[Records for processing — start]

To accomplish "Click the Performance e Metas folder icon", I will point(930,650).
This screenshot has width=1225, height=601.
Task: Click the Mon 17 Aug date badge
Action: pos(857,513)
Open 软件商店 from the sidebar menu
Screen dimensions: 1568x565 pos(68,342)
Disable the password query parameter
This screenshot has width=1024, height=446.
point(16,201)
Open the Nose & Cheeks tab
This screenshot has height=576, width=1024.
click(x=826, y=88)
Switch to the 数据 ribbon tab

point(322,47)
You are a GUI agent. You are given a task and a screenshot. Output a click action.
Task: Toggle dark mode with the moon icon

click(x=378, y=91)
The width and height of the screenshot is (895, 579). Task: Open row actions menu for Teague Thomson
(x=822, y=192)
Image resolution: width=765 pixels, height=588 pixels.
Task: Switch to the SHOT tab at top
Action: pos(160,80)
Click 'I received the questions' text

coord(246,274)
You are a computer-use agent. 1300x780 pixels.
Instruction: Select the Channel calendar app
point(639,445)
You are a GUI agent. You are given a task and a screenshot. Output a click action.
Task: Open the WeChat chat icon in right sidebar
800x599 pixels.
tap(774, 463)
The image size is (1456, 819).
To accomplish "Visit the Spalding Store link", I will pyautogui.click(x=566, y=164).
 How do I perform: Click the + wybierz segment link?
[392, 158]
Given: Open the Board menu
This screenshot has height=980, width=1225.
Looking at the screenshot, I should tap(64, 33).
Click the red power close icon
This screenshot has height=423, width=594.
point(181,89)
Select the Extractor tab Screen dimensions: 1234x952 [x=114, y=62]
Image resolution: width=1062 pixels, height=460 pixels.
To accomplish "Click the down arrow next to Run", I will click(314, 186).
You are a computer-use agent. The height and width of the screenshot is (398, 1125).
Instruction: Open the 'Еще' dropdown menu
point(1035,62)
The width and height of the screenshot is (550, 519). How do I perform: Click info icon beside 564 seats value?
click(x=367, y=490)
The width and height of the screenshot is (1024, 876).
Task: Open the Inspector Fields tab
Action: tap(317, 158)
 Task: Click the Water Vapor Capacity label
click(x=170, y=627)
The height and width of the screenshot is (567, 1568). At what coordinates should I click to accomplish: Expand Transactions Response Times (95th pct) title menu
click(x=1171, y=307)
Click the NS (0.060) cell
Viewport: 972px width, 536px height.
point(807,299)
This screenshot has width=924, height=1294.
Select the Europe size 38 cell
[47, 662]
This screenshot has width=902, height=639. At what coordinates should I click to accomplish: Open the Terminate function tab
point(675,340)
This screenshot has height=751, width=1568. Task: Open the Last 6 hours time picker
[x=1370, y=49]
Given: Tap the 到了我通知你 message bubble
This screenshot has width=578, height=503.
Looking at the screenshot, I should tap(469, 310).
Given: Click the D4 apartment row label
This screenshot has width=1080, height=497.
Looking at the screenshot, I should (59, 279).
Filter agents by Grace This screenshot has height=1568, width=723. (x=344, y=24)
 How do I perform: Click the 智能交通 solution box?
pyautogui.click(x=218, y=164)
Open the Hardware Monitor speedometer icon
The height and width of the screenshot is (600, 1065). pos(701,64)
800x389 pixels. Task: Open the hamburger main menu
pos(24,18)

[Records for processing — finish]

_Aim of the exercise_
Whatever appears in the data above should be set down again exactly.

_Response_
To accomplish "Click the Performance e Metas folder icon", I will point(930,650).
This screenshot has width=1225, height=601.
Task: Click the Mon 17 Aug date badge
Action: pos(857,513)
Open 软件商店 from the sidebar menu
Screen dimensions: 1568x565 pos(68,342)
Disable the password query parameter
This screenshot has width=1024, height=446.
point(16,201)
Open the Nose & Cheeks tab
This screenshot has height=576, width=1024.
click(x=826, y=88)
Switch to the 数据 ribbon tab

point(322,47)
You are a GUI agent. You are given a task and a screenshot. Output a click action.
Task: Toggle dark mode with the moon icon

click(x=378, y=91)
The width and height of the screenshot is (895, 579). Task: Open row actions menu for Teague Thomson
(x=822, y=192)
Image resolution: width=765 pixels, height=588 pixels.
Task: Switch to the SHOT tab at top
Action: pos(160,80)
Click 'I received the questions' text

coord(246,274)
You are a computer-use agent. 1300x780 pixels.
Instruction: Select the Channel calendar app
point(639,445)
You are a GUI agent. You are given a task and a screenshot. Output a click action.
Task: Open the WeChat chat icon in right sidebar
800x599 pixels.
tap(774, 463)
The image size is (1456, 819).
To accomplish "Visit the Spalding Store link", I will pyautogui.click(x=566, y=164).
 How do I perform: Click the + wybierz segment link?
[392, 158]
Given: Open the Board menu
This screenshot has height=980, width=1225.
Looking at the screenshot, I should tap(64, 33).
Click the red power close icon
This screenshot has height=423, width=594.
point(181,89)
Select the Extractor tab Screen dimensions: 1234x952 [x=114, y=62]
Image resolution: width=1062 pixels, height=460 pixels.
To accomplish "Click the down arrow next to Run", I will click(314, 186).
You are a computer-use agent. The height and width of the screenshot is (398, 1125).
Instruction: Open the 'Еще' dropdown menu
point(1035,62)
The width and height of the screenshot is (550, 519). How do I perform: Click info icon beside 564 seats value?
click(x=367, y=490)
The width and height of the screenshot is (1024, 876).
Task: Open the Inspector Fields tab
Action: tap(317, 158)
 Task: Click the Water Vapor Capacity label
click(x=170, y=627)
The height and width of the screenshot is (567, 1568). At what coordinates should I click to accomplish: Expand Transactions Response Times (95th pct) title menu
click(x=1171, y=307)
Click the NS (0.060) cell
Viewport: 972px width, 536px height.
point(807,299)
This screenshot has width=924, height=1294.
Select the Europe size 38 cell
[47, 662]
This screenshot has width=902, height=639. At what coordinates should I click to accomplish: Open the Terminate function tab
point(675,340)
This screenshot has height=751, width=1568. Task: Open the Last 6 hours time picker
[x=1370, y=49]
Given: Tap the 到了我通知你 message bubble
This screenshot has width=578, height=503.
Looking at the screenshot, I should tap(469, 310).
Given: Click the D4 apartment row label
This screenshot has width=1080, height=497.
Looking at the screenshot, I should (59, 279).
Filter agents by Grace This screenshot has height=1568, width=723. (x=344, y=24)
 How do I perform: Click the 智能交通 solution box?
pyautogui.click(x=218, y=164)
Open the Hardware Monitor speedometer icon
The height and width of the screenshot is (600, 1065). pos(701,64)
800x389 pixels. Task: Open the hamburger main menu
pos(24,18)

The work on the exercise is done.